The Drosophila melanogaster flightless I protein and its homologues in higher eukaryotes (FliI) are conserved members of the gelsolin family of actin-binding proteins. Members of the gelsolin family generally contain three or six copies of a 125-amino-acid residue gelsolin-related repeating unit, and may contain additional domains including the C-terminal villin-related ‘headpiece’ or N-terminal extensions such as the leucine-rich repeat of the FliI protein. Numerous studies including work done with mouse knockouts for gelsolin, villin and CapG support a role for the family in cytoskeletal actin dynamics.
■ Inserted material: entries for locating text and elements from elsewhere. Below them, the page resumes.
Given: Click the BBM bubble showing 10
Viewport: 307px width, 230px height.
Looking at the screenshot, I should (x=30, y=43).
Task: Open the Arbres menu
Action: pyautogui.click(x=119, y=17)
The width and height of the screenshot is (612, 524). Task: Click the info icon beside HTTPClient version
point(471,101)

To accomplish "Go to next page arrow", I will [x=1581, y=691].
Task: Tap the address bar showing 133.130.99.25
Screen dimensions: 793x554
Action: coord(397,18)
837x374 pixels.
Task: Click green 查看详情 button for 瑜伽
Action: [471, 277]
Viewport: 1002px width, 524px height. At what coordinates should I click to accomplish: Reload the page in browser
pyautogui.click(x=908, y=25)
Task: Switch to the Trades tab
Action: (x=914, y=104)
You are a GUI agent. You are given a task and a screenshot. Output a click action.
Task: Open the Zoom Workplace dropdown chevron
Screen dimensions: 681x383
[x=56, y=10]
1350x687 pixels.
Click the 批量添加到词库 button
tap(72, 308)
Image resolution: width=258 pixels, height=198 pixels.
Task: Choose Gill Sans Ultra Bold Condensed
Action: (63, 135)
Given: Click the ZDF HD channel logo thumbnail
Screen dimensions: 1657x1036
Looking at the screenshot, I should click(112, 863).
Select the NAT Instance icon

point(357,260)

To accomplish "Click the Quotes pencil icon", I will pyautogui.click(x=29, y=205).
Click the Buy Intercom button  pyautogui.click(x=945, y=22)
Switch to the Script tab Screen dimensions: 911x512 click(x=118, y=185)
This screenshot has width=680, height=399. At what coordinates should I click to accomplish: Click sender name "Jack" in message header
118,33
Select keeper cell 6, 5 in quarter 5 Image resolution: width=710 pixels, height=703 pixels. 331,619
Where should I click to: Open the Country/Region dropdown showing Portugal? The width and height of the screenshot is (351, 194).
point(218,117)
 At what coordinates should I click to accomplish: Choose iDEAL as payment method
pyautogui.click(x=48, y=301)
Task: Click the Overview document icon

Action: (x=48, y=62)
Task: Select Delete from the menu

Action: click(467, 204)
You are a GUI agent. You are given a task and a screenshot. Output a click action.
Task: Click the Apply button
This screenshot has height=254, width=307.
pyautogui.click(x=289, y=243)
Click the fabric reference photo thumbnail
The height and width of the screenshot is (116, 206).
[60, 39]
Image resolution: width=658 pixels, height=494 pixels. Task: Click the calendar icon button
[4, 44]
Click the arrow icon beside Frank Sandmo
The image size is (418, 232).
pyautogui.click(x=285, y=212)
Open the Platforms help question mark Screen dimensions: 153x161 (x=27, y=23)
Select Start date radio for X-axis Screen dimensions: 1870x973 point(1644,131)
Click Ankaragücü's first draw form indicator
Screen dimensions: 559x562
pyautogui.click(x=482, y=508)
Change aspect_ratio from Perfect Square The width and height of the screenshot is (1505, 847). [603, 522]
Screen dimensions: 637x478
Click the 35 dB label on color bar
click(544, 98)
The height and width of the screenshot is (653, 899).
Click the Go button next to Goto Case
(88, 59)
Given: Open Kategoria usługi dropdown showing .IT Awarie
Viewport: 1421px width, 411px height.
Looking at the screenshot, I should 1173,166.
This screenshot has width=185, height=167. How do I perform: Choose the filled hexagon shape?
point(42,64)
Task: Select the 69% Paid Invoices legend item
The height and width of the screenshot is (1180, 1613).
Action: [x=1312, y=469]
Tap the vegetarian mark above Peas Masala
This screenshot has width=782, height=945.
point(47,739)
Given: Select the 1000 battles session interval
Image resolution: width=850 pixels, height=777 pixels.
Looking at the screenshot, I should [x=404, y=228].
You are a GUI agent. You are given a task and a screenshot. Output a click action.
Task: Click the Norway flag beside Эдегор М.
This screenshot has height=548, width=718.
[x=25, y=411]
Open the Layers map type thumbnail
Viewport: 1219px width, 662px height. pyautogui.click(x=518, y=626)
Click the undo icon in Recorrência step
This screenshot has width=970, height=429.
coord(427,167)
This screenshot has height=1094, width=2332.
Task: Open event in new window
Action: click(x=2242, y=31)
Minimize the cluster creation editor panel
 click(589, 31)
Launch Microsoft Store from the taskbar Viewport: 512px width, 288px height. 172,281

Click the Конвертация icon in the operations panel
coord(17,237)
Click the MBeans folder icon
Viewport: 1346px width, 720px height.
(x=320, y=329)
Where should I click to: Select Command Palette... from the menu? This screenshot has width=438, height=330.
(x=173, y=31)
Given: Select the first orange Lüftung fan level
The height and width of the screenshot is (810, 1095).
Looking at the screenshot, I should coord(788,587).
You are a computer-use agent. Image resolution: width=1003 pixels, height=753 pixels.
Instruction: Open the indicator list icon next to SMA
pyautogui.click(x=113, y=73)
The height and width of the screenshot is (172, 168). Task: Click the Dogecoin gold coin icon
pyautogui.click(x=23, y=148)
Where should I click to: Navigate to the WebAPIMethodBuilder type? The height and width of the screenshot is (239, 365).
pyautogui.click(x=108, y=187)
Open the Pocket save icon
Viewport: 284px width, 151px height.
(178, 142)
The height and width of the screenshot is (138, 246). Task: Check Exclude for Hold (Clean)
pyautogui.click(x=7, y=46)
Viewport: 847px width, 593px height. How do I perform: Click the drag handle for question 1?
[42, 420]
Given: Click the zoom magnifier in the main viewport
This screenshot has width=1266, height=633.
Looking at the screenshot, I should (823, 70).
In both fruitfly and mouse, the FliI protein is also essential for early development. Recent studies indicate that supervillin, gelsolin and FliI are involved in intracellular signalling via nuclear hormone receptors including the androgen, oestrogen and thyroid hormone receptors. This unexpected role in signalling has opened a new area in research on the gelsolin family and is providing important new insights into the mechanisms of gene regulation via nuclear receptors.

Introduction

The gelsolin family of actin-binding proteins includes many proteins from a diverse range of eukaryotic organisms. Gelsolin [1], the prototype of the family, was cloned in 1986. The proteins generally contain three or six copies of a repeating unit of approx. 125 amino acid residues [2], with evidence of an ancestral gene duplication event leading to the 6 unit proteins. The known human, Drosophila melanogaster and Caenorhabditis elegans members of the family are depicted in Figure 1. There appears to have been a significant expansion of the family in the vertebrate lineage. The function of these proteins has been thought to involve the severing, capping, nucleating or bundling of actin filaments. Gelsolin itself also appears to be involved in apoptosis, cell motility and tumour suppression [1]. The crystal structures of gelsolin and of its subdomains bound to actin monomer have been solved and have led to important insights into the calcium-activated actin filament binding and severing activities of gelsolin, as well as its barbed-end capping and polyphosphoinositide-regulated uncapping activities [2].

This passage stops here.